Thursday, August 14, 2014

Twitchy


Originally Posted Saturday, January 11, 2013

I am done with people.  Honestly.  They get worse each day, of course.  Then yesterday, after an especially trying week of work, knowing I had no plans and having no one to call--o.k., having no girl of my own to call--I got tired of being alone.  Tell me about that.  Maybe because I make up people for a "living" now, because all the people on this site are not real (including me), just maybe the real things are more disappointing.  I think I wanted a made up girl to come home to.  I've had the real thing.  Sometimes it is nice, but often enough you come home to just what you didn't want, someone with as much anguish and disappointment and frustration as you.  And too often, of course, you (I) are (am) the focal point of all those emotional strains, if not the source itself.  But I couldn't remember any of that on the drive home, fatigued and dissolute.  I wanted, at least, to go somewhere and have a drink.  That's what I said on the telephone to my mother. 

"Well go out.  You don't have to drink." 

Of course.  Why hadn't I thought of that. 

It was going on five o'clock.

"I think I'll just go to bed." 

When I got home, I opened a bottle of ale that was in the refrigerator.  "Fuck it," I told myself.  I drank a little bit of it sitting on the deck looking at the coming Friday night.  There were people meeting out for a drink after work.  There were cocktails and hors d'oeuvres and there was laughter.  There were boys and there were girls, and later, for those lucky enough to find love. . . or some emotion. . . there would be trysts. 

After half a beer, I decided to go buy dinner at Fresh Market.  But what makes you happy in the middle of the week is not so good at week's end.  Where were all the glorious women who shop there, I wondered?  Where were the women who'd stepped out of the pages of Town and Country?  The food in the glass counters looked like the same food that was there last time.  I decided to load up on pastries. 

It was dark when I got home, so there was that, I thought.  Six-thirty.  I could go to bed in. . . oh. . . two and a half hours. 

I decided to have a whiskey. 

Jesus, it had only been just two days shy of a month since I had a drink.  I could already feel a buzz coming on. 

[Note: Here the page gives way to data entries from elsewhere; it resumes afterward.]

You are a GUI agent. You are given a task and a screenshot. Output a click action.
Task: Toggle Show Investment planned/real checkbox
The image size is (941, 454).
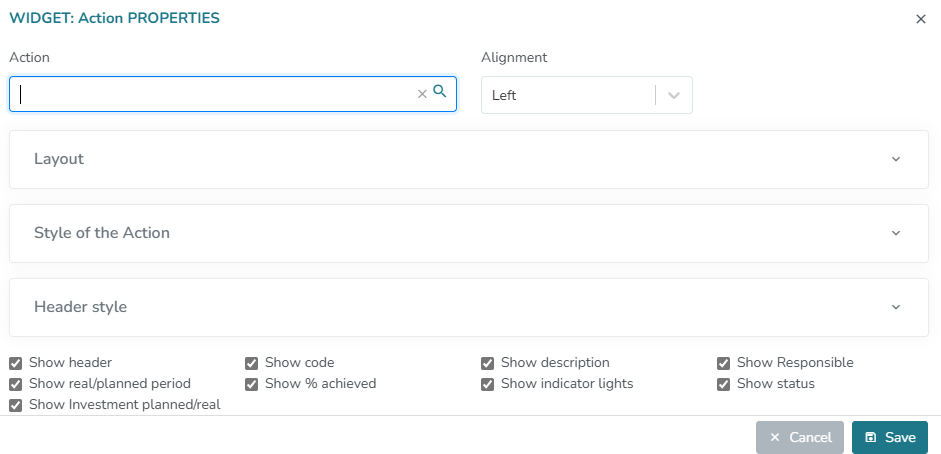point(16,405)
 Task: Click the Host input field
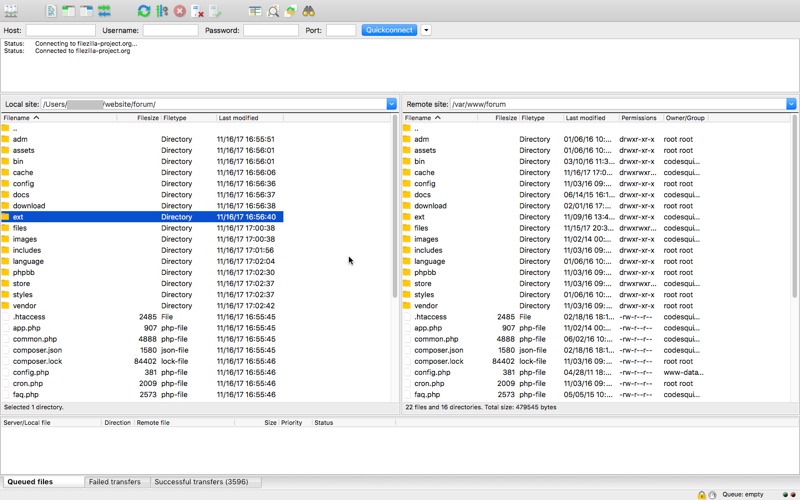point(61,30)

I heated up the meatloaf and sat at the little table in front of the television.  A silly movie from 1999 with Billy Bob Thorton and his sleazy wife of the time and John Cusack and Cate Blanchett was just starting.  I'd never seen it and the cast was good, but from the start I could tell that it was a dumb, uninteresting movie.  But I couldn't think of anything else to do. 

Q called, but I didn't answer.  He left a message.  I knew he would ask me what I was doing, and I knew what he would tell me he was doing.  When I finished eating, I listened to his message. 

"You must be drinking," he said.  "Every time I call you recently, you pick up the phone." 

Fuck. 

I called him back. 

"Yea, I'm drinking." 

"I knew it." 

I could have lied, of course, but that would have meant I had a problem.  Fucking sober people.  It is like having a girlfriend.  As soon as you start flirting with some woman in your office, she will call.  How the fuck do they know? 

"Hey, honey.  What are you doing?" 

When we hung up, I switched over to some strong herbal tea.  Mmmm-mmmm.  The movie finished as stupidly as it had begun.  The booze had made me tired.  I went to bed. 

The day is lousy.  It will rain and be unseasonably hot and steamy.  My nerves are jumping.  I must do something, take some kind of action. 

"Move, man, move!" 

I will.  I will get into motion.  But sometimes, Jesus, Joseph, and Mary, that seems all there is.